I don't know about you all, but I was reading Ben Jones' Housing Bubble Blog 3 years ago when house prices were still climbing 20% a year and housing bulls were laughing at the bubbleheads. To them, the naysayers obviously missed the boat and were just sore losers who rented.
Way back in 2005 there were plenty of people (Federal reserve economists excepted of course) who saw the bubble and predicted that when the adjustable rate mortgage resets came due (beginning en masse in 2007) there was going to be one heckuva housing bust, and a cacophony of calls for a bailout of the greedy and the stupid.
Now that those predictions have come to pass, the question is, should we just let the mortgage/housing debacle play out, or are there ways to intervene that would be socially beneficial?
We ought to at least be able to narrow down the options, filtering out those that mainly bail out the greedy, or else entail too much cost or moral hazard. Of those options that remain, we ought to at least be able to narrow down areas of disagreement. Below are my suggestions.
To begin with, the fundamental problem is that the average (median or 50th percentile) house price has gotten completely out of whack with median household income, as show in this graph:
To return to a normal price, home prices must fall almost 50% from their peak, in other words, another 30% plus from where they are now.

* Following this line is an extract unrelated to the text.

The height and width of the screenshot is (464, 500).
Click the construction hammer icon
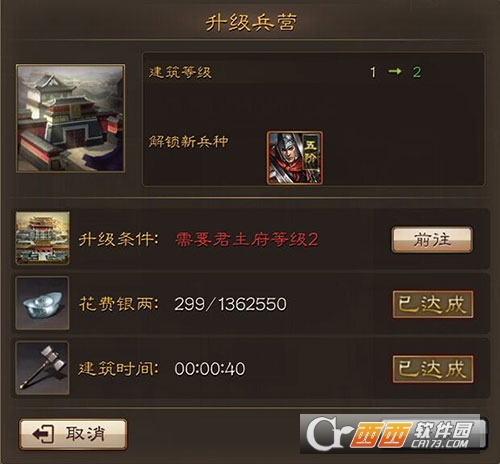[43, 368]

To give you an idea just how major a correction this is, a house that sold for $250,000 in 2005 would need to fall to less than $150,000 before we could say that house prices had returned to their "normal" level as a multiple of income.
Falling home prices creates another problem: a vast percentage of Americans would be living in houses whose mortgages are more than their house was worth! The average American household has only about 50% equity in their house:
Which means that perhaps 1/3 of all American households would be underwater, owing more in their mortgage than they could get by selling their house. Home owners would be unable to move and would be trapped in their overpriced residence.
Needless to say, this creates a major problem. With the opening acknowledgment that there is no Mortgage Crisis Fairy who can wave a magic wand and make the necessary correction happen painlessly, nevertheless, I happen to think that there are some ways that government can intervene. Intervention have modest cost and moral hazard, and can be extremely helpful to the vast majority of Americans. Not to mention intervention just might help to avert economic Armageddon.
Let's start by seeing if there are classes of people who don't deserve our sympathy or our help.
- Bankers and mortgage brokers. Is there anyone who thinks that these people deserve anything less than a full heapin' helpin' of free market discipline? I didn't think so. That means we should eliminate anything that smacks of a bailout for lenders from our list of government actions to endorse. This includes essentially everything that originates from the Bush malAdministration -- after all, we know who Bush's base is. And sure enough, all of the proposals that have been floated by Hank Paulson, Bush's Secretary of the Treasury, when examined closely enough, have turned out to be bailouts for bankers, and the back of the hand to everybody else. Better to do nothing at all than to enact one of these proposals before January 2009.
- Flippers. Anybody want to help out the get-rich-quick idiots who own 2,3, 10 houses? Didn't think so. So any program that we enact should be limited to the primary residence, and better yet, should not apply at all to anybody who owns multiple residences.
- Owners of McMansions. If you got in over your head by buying a house that is more expensive than 2/3 of all other houses, with wood floors and granite counters, why should I want to subsidize you?
Who does that leave? Potentially only two groups:
- People who were suckered into mortgages more costly than they actually qualified for, possibly because of mortgage broker fraud (people who found out that they didn't qualify for the mortgage they thought they had, only at closing, frequently after they'd already made settlement on their existing residence).
- Lower income families who purchased smaller homes and because of ignorance or being bamboozled, got stuck with the wrong mortgage.
Stay Tuned for Part II, where I discuss the solution proposal in more detail.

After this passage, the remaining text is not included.